Risk perception is subjective
and everyone can see the glass half full or half empty as it seems. It is discussed in this section about Fedor. Can be him an affected DD or Dd? Probably no, because he has almost surpassed the age at risk (8 years). Can be him a silent carrier DD* or Dd*? Maybe yes, maybe not (his mother is probably affected DD or Dd). The time and the incidence of DCM in their progeny (the sample is very large) will reveal its likely condition. Otherwise if he is a silent carrier, most probably Dd*, no problem. In fact I have proposed before the use of heterozygous silent carriers Dd* when a genetic test can be available.
However, is a safe practice that a male as Fedor breed 150 or 200 bitches?
No. If he is a free genotype dd for DCM this practice is bad (popular sire effect), if he is a silent carrier Dd* worse because he would contribute to spread the risk allele D in the population and increasing the DCM prevalence.
We could continue discussing on many other suspect dogs and the discussion would be endless with the same results among the sceptics and the cautious. I do not think starting a “witch hunt” as convenient and would not lead anywhere. Only objective and scientific data is that prevalence of the disease in Europe is 58.2%. A shame!
This number has a reasonable explication only when a strong popular sire effect has disseminated the disease in the population. Retrospective origin of DCM in the North American Dobermanns is documented by the DCM status of famous Seven Sires (for example see Rod Humphries in Doberman Pinchers Magazine: The Cardiomyopathy Chronicles 1
), in Europe data are scattered on different dogs but not in a synthetic article.
In absence of a genetic diagnostic, only reasonable way to prevent the increasing of the DCM prevalence in the population it is risk diversification.
Risk diversification only works when you reduce the genetic quote of each individual in the Dobermann population. Limitation of litters by sire is necessary
. Is limitation possible? It seems that no with the actual state of opinion of influential people and hierarchies. DCM is not Von Willebrand disease (rarely mortal and recessive), DCM is dominant although with incomplete penetrance but mortal in all affected dogs. What do you ameliorate without selection on health if a 58% of born dogs will die of DCM before 8 old?
Is it coherent that the average longevity of the breed (7-8 years) is closely approximates with the limit risk age (8 old) for DCM and with data of pravalence (58%) in this study? Another coincidence? Unless we act now the percentage of affected dogs will continue to grow. What priority in this catastrophic situation, multi Ch & ZTP criteria of selection? If you add a criterion of clean DCM bloodline, how many dogs rest in this group? Sufficient number to make an amelioration job without going into a population bottleneck?
Your proposal that everything will remain as always, it is a proposal for risk
. It's like if you recommended to a lung cancer patient continue smoking.
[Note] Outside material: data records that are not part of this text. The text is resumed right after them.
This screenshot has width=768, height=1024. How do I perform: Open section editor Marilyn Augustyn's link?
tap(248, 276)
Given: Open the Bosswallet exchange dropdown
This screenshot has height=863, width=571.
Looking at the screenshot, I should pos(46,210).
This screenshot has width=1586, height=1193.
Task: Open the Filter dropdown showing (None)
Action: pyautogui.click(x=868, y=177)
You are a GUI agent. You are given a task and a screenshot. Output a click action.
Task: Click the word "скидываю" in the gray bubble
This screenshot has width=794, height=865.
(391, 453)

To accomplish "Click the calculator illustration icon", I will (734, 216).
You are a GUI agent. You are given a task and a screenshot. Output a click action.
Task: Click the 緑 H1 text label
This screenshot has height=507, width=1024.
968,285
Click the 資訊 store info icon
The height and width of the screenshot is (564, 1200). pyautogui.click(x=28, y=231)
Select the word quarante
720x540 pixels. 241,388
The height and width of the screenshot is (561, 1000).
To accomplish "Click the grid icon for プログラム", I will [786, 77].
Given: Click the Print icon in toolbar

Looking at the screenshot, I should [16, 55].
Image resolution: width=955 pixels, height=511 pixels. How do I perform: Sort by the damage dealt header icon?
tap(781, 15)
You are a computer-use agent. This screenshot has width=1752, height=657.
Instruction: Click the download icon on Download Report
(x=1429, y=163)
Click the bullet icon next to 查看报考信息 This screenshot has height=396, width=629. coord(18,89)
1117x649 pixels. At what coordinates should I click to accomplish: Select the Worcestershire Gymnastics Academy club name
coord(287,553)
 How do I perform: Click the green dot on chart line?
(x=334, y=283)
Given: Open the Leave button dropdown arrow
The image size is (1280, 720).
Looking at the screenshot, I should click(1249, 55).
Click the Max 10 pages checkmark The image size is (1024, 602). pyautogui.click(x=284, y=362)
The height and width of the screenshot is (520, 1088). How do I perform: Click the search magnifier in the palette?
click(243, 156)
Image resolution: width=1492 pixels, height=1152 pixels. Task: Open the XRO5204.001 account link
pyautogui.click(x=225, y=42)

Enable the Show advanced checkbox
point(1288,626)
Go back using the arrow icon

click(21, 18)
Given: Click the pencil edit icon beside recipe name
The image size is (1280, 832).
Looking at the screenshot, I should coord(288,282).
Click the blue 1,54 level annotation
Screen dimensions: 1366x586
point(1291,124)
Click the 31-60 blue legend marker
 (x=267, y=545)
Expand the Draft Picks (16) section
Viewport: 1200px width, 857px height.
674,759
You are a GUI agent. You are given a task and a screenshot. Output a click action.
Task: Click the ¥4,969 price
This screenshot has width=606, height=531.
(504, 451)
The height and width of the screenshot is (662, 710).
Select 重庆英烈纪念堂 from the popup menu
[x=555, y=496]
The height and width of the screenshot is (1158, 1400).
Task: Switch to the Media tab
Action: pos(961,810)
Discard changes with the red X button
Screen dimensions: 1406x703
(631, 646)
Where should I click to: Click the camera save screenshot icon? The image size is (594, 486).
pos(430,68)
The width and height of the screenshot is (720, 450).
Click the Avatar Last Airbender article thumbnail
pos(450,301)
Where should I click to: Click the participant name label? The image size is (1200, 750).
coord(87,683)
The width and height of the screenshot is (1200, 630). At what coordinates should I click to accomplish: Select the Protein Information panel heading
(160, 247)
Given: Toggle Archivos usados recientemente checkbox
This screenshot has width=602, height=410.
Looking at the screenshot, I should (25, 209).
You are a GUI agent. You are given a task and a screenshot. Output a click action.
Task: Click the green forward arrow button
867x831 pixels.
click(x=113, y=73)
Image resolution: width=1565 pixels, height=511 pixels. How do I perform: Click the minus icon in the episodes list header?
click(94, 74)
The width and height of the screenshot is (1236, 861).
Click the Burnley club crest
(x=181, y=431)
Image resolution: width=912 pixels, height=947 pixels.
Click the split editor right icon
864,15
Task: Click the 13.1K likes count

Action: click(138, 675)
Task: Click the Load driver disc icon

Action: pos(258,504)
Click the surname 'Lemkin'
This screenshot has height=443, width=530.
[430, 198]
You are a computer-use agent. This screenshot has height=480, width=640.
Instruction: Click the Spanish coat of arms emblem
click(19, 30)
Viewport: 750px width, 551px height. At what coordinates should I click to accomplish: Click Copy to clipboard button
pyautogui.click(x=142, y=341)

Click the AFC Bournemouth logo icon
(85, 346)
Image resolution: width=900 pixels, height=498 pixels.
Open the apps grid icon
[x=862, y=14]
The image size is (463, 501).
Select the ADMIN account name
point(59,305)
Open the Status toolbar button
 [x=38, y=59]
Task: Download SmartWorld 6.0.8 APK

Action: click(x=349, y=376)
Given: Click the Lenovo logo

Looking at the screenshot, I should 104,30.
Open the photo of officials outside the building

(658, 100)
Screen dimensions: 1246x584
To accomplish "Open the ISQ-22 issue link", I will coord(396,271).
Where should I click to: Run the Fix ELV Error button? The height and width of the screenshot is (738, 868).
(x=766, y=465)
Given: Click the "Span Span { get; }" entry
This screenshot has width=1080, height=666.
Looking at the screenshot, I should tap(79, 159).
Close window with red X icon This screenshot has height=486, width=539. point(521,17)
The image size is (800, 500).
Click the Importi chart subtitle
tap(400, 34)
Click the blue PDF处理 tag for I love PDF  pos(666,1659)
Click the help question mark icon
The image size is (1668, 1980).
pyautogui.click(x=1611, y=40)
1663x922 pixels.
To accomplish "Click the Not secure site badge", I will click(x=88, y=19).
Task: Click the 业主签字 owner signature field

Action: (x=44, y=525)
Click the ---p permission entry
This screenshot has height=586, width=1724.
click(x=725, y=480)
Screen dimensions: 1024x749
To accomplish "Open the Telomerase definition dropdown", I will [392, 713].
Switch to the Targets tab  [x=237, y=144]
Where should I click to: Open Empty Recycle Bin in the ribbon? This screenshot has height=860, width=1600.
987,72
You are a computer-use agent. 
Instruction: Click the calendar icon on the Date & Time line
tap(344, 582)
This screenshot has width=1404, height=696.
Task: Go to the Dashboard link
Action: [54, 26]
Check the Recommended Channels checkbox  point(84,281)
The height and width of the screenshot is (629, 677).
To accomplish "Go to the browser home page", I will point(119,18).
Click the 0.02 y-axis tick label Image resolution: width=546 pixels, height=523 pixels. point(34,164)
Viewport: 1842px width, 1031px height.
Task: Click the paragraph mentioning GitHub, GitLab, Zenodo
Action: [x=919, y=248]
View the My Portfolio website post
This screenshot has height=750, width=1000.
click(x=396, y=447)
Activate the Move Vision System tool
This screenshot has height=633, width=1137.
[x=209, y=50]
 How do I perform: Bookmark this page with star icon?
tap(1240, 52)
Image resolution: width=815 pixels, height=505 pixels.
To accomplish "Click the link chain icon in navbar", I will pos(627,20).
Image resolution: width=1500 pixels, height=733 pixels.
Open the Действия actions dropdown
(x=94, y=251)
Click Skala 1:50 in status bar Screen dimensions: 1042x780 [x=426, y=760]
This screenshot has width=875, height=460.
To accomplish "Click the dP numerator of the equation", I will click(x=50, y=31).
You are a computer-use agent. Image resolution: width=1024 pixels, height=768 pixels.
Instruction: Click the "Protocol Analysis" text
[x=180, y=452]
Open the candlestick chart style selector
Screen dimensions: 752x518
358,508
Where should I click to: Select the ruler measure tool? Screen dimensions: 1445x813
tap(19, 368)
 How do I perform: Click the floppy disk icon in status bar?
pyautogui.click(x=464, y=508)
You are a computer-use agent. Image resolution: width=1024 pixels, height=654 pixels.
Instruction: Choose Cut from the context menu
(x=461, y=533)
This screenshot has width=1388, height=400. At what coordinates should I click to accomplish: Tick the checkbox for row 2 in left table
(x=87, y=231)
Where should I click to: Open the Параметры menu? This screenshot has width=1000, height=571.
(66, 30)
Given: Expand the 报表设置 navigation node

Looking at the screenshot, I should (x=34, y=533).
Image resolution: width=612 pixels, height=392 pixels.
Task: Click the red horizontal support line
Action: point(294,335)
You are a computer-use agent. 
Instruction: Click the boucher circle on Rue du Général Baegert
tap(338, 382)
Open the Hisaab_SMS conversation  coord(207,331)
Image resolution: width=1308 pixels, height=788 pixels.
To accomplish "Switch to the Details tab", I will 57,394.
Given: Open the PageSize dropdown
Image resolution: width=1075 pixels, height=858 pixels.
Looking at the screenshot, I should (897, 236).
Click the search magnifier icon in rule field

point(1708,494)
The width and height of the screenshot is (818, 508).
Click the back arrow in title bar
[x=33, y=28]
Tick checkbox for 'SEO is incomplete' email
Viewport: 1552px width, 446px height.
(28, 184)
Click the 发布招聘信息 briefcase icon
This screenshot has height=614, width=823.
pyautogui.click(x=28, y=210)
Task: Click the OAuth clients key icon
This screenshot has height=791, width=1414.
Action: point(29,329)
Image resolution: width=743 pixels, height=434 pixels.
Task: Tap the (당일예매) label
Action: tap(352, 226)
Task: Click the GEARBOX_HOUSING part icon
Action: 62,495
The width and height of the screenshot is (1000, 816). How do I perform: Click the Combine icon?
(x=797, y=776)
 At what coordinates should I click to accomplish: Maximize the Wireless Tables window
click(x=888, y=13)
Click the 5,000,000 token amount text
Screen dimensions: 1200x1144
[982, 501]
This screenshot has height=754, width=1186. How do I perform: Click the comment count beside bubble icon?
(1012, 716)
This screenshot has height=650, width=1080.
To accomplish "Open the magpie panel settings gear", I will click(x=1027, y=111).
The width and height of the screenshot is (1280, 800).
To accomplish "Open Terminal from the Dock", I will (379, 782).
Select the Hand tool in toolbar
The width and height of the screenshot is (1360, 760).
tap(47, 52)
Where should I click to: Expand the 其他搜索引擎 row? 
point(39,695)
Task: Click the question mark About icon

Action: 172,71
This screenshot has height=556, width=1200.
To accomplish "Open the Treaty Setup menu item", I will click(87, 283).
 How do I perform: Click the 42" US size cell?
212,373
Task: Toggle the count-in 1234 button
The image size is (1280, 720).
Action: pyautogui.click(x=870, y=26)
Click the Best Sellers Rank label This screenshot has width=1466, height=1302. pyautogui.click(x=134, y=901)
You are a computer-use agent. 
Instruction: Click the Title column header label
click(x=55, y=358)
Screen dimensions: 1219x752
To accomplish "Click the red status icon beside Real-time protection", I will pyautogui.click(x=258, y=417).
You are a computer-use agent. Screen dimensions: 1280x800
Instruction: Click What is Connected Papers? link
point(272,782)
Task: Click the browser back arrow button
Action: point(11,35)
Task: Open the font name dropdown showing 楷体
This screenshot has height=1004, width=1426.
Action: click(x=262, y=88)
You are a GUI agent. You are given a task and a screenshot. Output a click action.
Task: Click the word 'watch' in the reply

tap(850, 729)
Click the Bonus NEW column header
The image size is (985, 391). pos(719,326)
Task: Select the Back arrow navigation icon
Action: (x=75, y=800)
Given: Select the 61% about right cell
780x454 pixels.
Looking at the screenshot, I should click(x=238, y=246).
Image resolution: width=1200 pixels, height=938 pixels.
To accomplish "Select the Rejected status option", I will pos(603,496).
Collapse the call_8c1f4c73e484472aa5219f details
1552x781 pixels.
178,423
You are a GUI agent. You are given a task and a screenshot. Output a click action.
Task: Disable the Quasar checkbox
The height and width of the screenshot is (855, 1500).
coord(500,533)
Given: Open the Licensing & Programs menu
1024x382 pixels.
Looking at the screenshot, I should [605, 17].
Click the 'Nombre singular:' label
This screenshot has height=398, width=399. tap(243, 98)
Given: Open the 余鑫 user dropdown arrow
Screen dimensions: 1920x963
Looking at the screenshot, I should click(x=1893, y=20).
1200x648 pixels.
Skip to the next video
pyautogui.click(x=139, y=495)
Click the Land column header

Well, there is a subtle difference: the lung cancer patient can choose but the dog does not, the choice is dictated by the breeder. No, unless we act now, things that go wrong likely will get worse.
I repeat, only reasonable way it is risk diversification and to limit sire utilisation
I am aware that the reality, although inconvenient, it is stronger than any scientific or ethical argument. Perhaps the happiness of the innocent is least annoying, except for the affected dogs and for the breed survival. Even the Devil has advocates, usually much because he is very powerful, but not dogs.